TEXT UNDER STUDY
════════

Pamela Dubos, the chairman of the English department at nearby Bethel Park High School, spent a day here this summer observing this district’s new portfolio-assessment program.

Like a rapidly growing number of schools around the nation, Ms. Dubos said, hers is considering using portfolios as a way of measuring student performance in writing. She wanted an inside look at Pittsburgh’s program, which is further along than most.

“I’m impressed with the amount of resources the Pittsburgh school district put into it, as well as the amount of careful thought,’' she said. “That’s amazing. Some things are implemented in education without careful thought.’'

But Ms. Dubos, who came here during a week when more than two dozen teachers and supervisors were scoring a sample of the portfolios for the district, did not simply see how the process worked. She was part of the process itself, and her observations could help determine if portfolios become part of the assessment repertoire nationally.

Ms. Dubos was one of 20 educators and community officials who were overseeing the portfolio evaluation to ensure that it was done honestly and credibly.

If the “audit team’’ is satisfied with the process--and members expressed strong support for it--it will issue a report to the superintendent verifying the teachers’ results. The results will then be reported to the public as the first districtwide measure of writing performance using the new form of assessment.

════════

REQUEST A
Can you copy these lines of the listing word for word, starting at the line that contains "coordinates (89, 352)." and ending after the line that contains "What do you see at coordinates (240, 18)"?

RECORDS FOR THE TASK
════════

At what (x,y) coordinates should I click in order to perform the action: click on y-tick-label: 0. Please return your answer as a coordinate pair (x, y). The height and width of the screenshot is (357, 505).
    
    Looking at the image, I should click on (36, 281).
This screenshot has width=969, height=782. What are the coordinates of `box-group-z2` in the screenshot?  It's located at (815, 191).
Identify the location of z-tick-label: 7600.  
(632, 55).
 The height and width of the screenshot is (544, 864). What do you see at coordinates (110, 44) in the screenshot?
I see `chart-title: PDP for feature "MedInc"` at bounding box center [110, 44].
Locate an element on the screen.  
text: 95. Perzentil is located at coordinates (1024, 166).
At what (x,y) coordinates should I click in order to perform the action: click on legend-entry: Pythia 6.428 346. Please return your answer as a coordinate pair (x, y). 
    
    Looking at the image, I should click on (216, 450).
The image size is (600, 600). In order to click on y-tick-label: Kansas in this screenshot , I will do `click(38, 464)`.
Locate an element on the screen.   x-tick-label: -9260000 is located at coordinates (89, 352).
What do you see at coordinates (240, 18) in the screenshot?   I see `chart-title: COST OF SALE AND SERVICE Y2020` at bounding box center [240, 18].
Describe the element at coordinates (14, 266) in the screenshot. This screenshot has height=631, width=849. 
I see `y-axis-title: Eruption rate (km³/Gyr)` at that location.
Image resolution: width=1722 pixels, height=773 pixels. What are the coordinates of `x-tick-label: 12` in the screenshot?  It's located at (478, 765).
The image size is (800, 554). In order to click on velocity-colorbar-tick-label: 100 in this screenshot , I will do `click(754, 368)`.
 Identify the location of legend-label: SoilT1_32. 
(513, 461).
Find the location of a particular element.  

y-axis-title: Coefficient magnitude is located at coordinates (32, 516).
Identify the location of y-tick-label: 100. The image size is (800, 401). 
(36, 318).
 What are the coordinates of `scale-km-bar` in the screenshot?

════════

REQUEST B
In the article on portfolio assessment, could you write out the passage that begins at the words "Like a rapidly" and ends after "assessment repertoire nationally.", replacing "Pittsburgh" with "Philadelphia"?

WRITTEN ANSWER A
Locate an element on the screen.   x-tick-label: -9260000 is located at coordinates (89, 352).
What do you see at coordinates (240, 18) in the screenshot?   I see `chart-title: COST OF SALE AND SERVICE Y2020` at bounding box center [240, 18].

WRITTEN ANSWER B
Like a rapidly growing number of schools around the nation, Ms. Dubos said, hers is considering using portfolios as a way of measuring student performance in writing. She wanted an inside look at Philadelphia’s program, which is further along than most.

“I’m impressed with the amount of resources the Philadelphia school district put into it, as well as the amount of careful thought,’' she said. “That’s amazing. Some things are implemented in education without careful thought.’'

But Ms. Dubos, who came here during a week when more than two dozen teachers and supervisors were scoring a sample of the portfolios for the district, did not simply see how the process worked. She was part of the process itself, and her observations could help determine if portfolios become part of the assessment repertoire nationally.